The tireless, courageous Humanism of Leo Igwe
As executive director of the Nigerian Humanist Movement, representative of the International Humanist and Ethical Union (IHEU) in West Africa and director of Centre for Inquiry Nigeria, Leo Igwe has often suffered for his tireless, humanist commitment to justice and the value of human life.
In 2009 he was assaulted by witch-hunters at an anti-witchcraft conference he organised, and then sued by the very church behind the attacks. (See a video of the “protest” against the conference. Note that most of the delegates remain calm and seated for some time while the church members riot through the building.)
Today, allegedly due to his calls for justice in the case of a man accused of raping a 10-year-old girl, Leo and his father have been arrested, purportedly in connection with a murder. According to a friendly local source:
Leo Igwe and his family have known no peace as several pettitions have been witten against them to intimidate them to submission and to abandon the struggle for justice. This latest one, they have been accused them of mudering an idividual who doctors provided a death certificate saying the man died of HIV and AIDS complication.
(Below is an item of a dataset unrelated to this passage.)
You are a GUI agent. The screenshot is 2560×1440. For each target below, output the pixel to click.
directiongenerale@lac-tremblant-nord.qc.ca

When the Calabar anti-witchcraft conference was invaded by members of Helen Ukpabio’s Liberty Foundation Gospel church in July last year, Josh Kutchinsky, a Trustee of the British Humanist Association, said, “Leo is a dear friend. He is knowledgeable, wise and courageous. … His intervention in individual cases of injustice, no doubt involve some personal risk.” Now, Leo’s friends and family locally fear that he and his father risk being tortured or murdered in police custody for their role in seeking for justice for the alleged rape victim, Ms Daberechi Anongam.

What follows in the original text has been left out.